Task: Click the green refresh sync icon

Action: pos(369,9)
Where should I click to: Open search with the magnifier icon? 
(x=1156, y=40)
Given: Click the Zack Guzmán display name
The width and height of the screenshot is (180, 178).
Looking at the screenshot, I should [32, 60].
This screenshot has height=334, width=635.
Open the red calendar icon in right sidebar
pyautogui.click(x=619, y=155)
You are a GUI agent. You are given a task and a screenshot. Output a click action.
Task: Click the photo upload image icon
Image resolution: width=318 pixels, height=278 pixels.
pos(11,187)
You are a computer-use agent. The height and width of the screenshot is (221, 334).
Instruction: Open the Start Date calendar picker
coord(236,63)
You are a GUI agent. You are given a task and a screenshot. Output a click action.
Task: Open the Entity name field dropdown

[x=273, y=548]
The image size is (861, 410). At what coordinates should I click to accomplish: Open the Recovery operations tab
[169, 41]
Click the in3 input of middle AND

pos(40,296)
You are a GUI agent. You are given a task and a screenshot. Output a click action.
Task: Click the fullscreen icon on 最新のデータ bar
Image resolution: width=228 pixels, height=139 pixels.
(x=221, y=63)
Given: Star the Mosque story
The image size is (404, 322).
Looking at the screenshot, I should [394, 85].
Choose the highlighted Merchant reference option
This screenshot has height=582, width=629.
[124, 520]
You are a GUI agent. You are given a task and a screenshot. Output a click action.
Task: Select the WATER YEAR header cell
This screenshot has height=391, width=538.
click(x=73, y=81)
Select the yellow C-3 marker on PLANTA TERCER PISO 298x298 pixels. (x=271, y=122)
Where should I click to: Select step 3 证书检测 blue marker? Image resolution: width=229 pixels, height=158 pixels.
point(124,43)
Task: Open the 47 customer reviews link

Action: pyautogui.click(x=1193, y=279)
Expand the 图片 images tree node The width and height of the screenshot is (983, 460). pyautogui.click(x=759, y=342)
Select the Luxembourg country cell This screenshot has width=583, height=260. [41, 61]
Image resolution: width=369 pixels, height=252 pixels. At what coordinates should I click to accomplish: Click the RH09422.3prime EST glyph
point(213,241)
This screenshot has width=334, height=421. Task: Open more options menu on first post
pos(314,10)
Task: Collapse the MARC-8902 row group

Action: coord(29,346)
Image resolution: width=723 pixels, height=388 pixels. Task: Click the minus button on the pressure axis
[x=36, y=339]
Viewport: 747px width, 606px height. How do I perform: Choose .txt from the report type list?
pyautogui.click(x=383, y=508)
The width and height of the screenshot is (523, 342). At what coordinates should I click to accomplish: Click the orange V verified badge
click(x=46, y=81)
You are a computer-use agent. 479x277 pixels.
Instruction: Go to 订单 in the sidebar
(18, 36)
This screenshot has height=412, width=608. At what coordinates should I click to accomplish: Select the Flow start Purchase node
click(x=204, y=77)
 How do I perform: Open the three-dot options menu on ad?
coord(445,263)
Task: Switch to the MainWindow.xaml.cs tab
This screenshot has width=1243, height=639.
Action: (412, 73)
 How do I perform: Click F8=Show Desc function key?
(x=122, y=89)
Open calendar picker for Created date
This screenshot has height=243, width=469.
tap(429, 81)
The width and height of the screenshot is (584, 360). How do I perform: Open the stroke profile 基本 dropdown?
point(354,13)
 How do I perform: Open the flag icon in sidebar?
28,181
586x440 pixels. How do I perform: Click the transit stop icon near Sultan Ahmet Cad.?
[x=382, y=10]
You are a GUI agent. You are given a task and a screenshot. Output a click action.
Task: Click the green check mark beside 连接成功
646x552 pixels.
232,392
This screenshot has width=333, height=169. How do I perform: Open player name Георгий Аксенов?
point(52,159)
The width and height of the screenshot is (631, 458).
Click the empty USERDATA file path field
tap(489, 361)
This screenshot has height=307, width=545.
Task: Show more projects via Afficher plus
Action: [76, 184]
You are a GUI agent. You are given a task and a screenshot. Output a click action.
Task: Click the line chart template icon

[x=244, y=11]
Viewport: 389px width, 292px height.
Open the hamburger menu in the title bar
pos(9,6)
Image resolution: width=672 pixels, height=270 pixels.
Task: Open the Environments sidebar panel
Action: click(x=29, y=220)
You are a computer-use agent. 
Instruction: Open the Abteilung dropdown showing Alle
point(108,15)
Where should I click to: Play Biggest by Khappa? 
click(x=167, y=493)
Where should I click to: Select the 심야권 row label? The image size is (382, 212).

**Task:** Transcribe the records above with every character unchanged.

**Answer box:**
Task: Click the green refresh sync icon

Action: pos(369,9)
Where should I click to: Open search with the magnifier icon? 
(x=1156, y=40)
Given: Click the Zack Guzmán display name
The width and height of the screenshot is (180, 178).
Looking at the screenshot, I should [32, 60].
This screenshot has height=334, width=635.
Open the red calendar icon in right sidebar
pyautogui.click(x=619, y=155)
You are a GUI agent. You are given a task and a screenshot. Output a click action.
Task: Click the photo upload image icon
Image resolution: width=318 pixels, height=278 pixels.
pos(11,187)
You are a computer-use agent. The height and width of the screenshot is (221, 334).
Instruction: Open the Start Date calendar picker
coord(236,63)
You are a GUI agent. You are given a task and a screenshot. Output a click action.
Task: Open the Entity name field dropdown

[x=273, y=548]
The image size is (861, 410). At what coordinates should I click to accomplish: Open the Recovery operations tab
[169, 41]
Click the in3 input of middle AND

pos(40,296)
You are a GUI agent. You are given a task and a screenshot. Output a click action.
Task: Click the fullscreen icon on 最新のデータ bar
Image resolution: width=228 pixels, height=139 pixels.
(x=221, y=63)
Given: Star the Mosque story
The image size is (404, 322).
Looking at the screenshot, I should [394, 85].
Choose the highlighted Merchant reference option
This screenshot has height=582, width=629.
[124, 520]
You are a GUI agent. You are given a task and a screenshot. Output a click action.
Task: Select the WATER YEAR header cell
This screenshot has height=391, width=538.
click(x=73, y=81)
Select the yellow C-3 marker on PLANTA TERCER PISO 298x298 pixels. (x=271, y=122)
Where should I click to: Select step 3 证书检测 blue marker? Image resolution: width=229 pixels, height=158 pixels.
point(124,43)
Task: Open the 47 customer reviews link

Action: pyautogui.click(x=1193, y=279)
Expand the 图片 images tree node The width and height of the screenshot is (983, 460). pyautogui.click(x=759, y=342)
Select the Luxembourg country cell This screenshot has width=583, height=260. [41, 61]
Image resolution: width=369 pixels, height=252 pixels. At what coordinates should I click to accomplish: Click the RH09422.3prime EST glyph
point(213,241)
This screenshot has width=334, height=421. Task: Open more options menu on first post
pos(314,10)
Task: Collapse the MARC-8902 row group

Action: coord(29,346)
Image resolution: width=723 pixels, height=388 pixels. Task: Click the minus button on the pressure axis
[x=36, y=339]
Viewport: 747px width, 606px height. How do I perform: Choose .txt from the report type list?
pyautogui.click(x=383, y=508)
The width and height of the screenshot is (523, 342). At what coordinates should I click to accomplish: Click the orange V verified badge
click(x=46, y=81)
You are a computer-use agent. 479x277 pixels.
Instruction: Go to 订单 in the sidebar
(18, 36)
This screenshot has height=412, width=608. At what coordinates should I click to accomplish: Select the Flow start Purchase node
click(x=204, y=77)
 How do I perform: Open the three-dot options menu on ad?
coord(445,263)
Task: Switch to the MainWindow.xaml.cs tab
This screenshot has width=1243, height=639.
Action: (412, 73)
 How do I perform: Click F8=Show Desc function key?
(x=122, y=89)
Open calendar picker for Created date
This screenshot has height=243, width=469.
tap(429, 81)
The width and height of the screenshot is (584, 360). How do I perform: Open the stroke profile 基本 dropdown?
point(354,13)
 How do I perform: Open the flag icon in sidebar?
28,181
586x440 pixels. How do I perform: Click the transit stop icon near Sultan Ahmet Cad.?
[x=382, y=10]
You are a GUI agent. You are given a task and a screenshot. Output a click action.
Task: Click the green check mark beside 连接成功
646x552 pixels.
232,392
This screenshot has width=333, height=169. How do I perform: Open player name Георгий Аксенов?
point(52,159)
The width and height of the screenshot is (631, 458).
Click the empty USERDATA file path field
tap(489, 361)
This screenshot has height=307, width=545.
Task: Show more projects via Afficher plus
Action: [76, 184]
You are a GUI agent. You are given a task and a screenshot. Output a click action.
Task: Click the line chart template icon

[x=244, y=11]
Viewport: 389px width, 292px height.
Open the hamburger menu in the title bar
pos(9,6)
Image resolution: width=672 pixels, height=270 pixels.
Task: Open the Environments sidebar panel
Action: click(x=29, y=220)
You are a computer-use agent. 
Instruction: Open the Abteilung dropdown showing Alle
point(108,15)
Where should I click to: Play Biggest by Khappa? 
click(x=167, y=493)
Where should I click to: Select the 심야권 row label? The image size is (382, 212).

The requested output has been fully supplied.